Diane D. Allen, PT, PhD, Professor, University of California San Francisco/ San Francisco State University

Carolina Talavera, MA, Project Coordinator, University of California San Francisco

Stephen Baxter, PT, Physical Therapist, University of California San Francisco

Kimberly Topp, PT, PhD, Professor, University of California San Francisco

Keywords: Participation, outcomes, patient-clinician agreement, current-preferred movement ability gaps

Purpose/Hypotheses: Patient participation potentially improves health care, but its effect on outcomes has seldom been documented. We examined patient participation in physical therapy treatment planning, using success of the intervention as the primary outcome. Patients completed a computer-adaptive test version of the Movement Ability Measure (MAM-CAT) to identify gaps between what patients can do or be currently and what they prefer to do or be. Gap sizes were calculated for 6 movement dimensions: flexibility, strength, accuracy, speed, adaptability, and endurance. The movement dimensions with the largest gaps were compared to therapists’ foci of care according to the assessments and interventions recorded in clinical notes. Our purpose was to see if participation helped clinicians focus treatment on the movement abilities patients value enough to want to improve, thus minimizing “disability” with intervention by shrinking the current-preferred gap. We hypothesized that a discussion of MAM-CAT results between patient and therapist when planning treatment would result in a decrease in patients’ current-preferred gap at discharge and follow-up compared to gaps of patients who did not discuss the MAM-CAT with their therapist.

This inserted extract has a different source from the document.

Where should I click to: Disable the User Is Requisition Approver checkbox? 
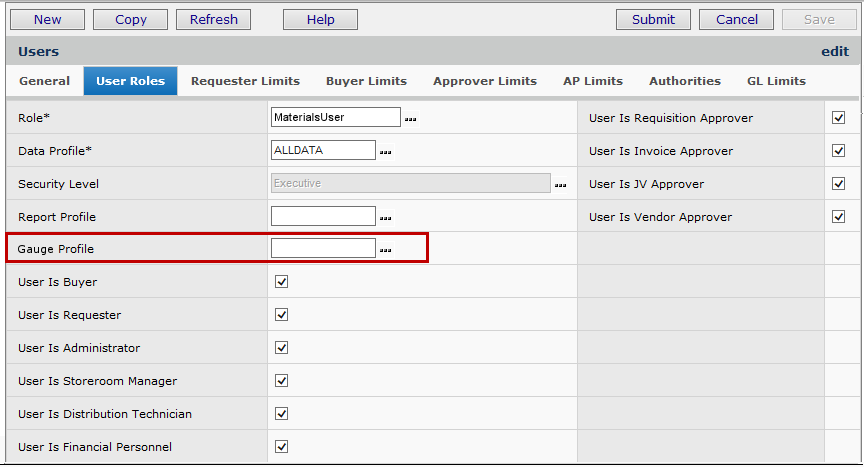pos(838,118)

Subjects: 326 patients in outpatient physical therapy

Methods and materials: Patients completed the MAM-CAT at initial visit, discharge, and one-month follow-up. The MAM-CAT calculated the current-preferred gaps on the 6 dimensions of movement. Physical therapists’ notes regarding assessments and interventions were categorized according to the same 6 dimensions of movement. We assessed the patient-clinician agreement and decrease in total gap sizes for two groups: 1) the clinician did not see the MAM-CAT results; and 2) the clinician and patient reviewed the results together. Frequency of agreement between the largest patient-perceived gaps and clinician-documented foci of care were recorded for kappa analyses, and MAM-CAT changes at discharge for two groups were analyzed using t-tests.

Results: Agreement between patients and clinicians on the focus of care was no more than random chance (kappa < .02) when the clinicians did not see patients’ responses on the MAM-CAT, but improved when clinicians and patients reviewed results together. The average decrease in total gap size was significantly different (p<.001) when patients and clinicians viewed results together.

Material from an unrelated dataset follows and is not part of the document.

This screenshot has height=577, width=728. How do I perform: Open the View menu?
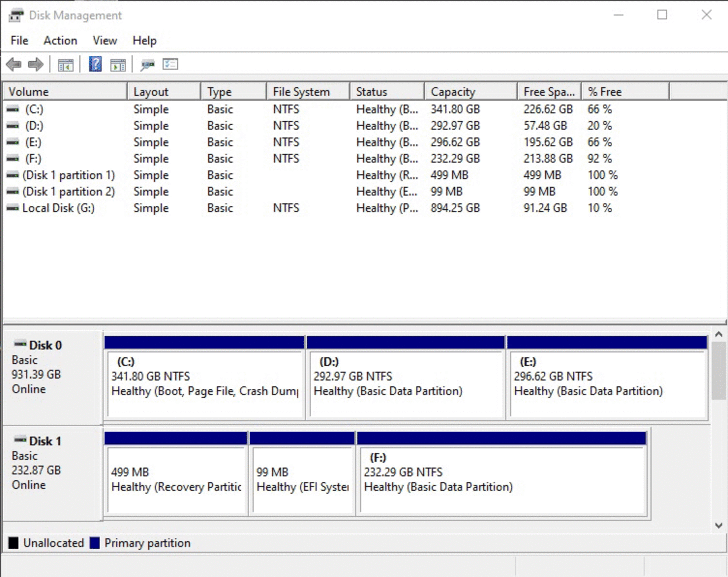(x=105, y=41)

Conclusions: The MAM-CAT facilitated direct comparison of patients’ current–preferred gaps at initiation and discharge with clinicians’ treatment foci during episodes of care. While interventions were typically effective, effectiveness was greater when patients participated in determining the emphasis of care.

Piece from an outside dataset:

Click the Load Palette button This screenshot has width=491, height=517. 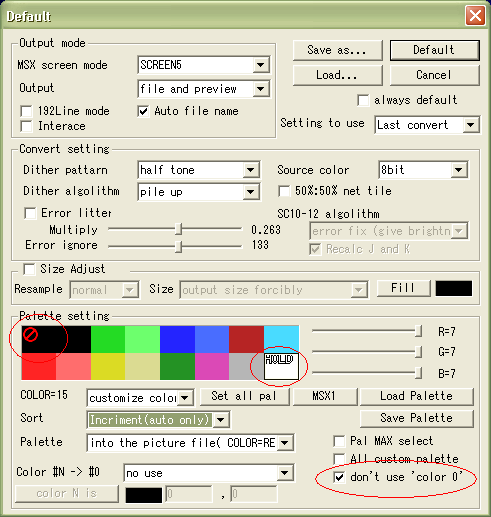pyautogui.click(x=416, y=396)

Clinical Relevance: Unless specifically discussing it, clinicians and patients do not consistently agree on which current-preferred gap to mind. Patient participation in treatment planning using MAM-CAT gap data can increase alignment between patient priorities and clinician emphases, resulting in improved patient engagement and increased therapeutic effectiveness.

Allen, Diane D., PT, PhD; Talavera, Carolina , MA; Baxter, Stephen , PT; Topp, Kimberly , PT, PhD. Patient versus Clinician Focus of Care: Who’s Minding the Gap?. Poster Presentation. IV STEP Conference, American Physical Therapy Association, Columbus, OH, July 17, 2016. Online.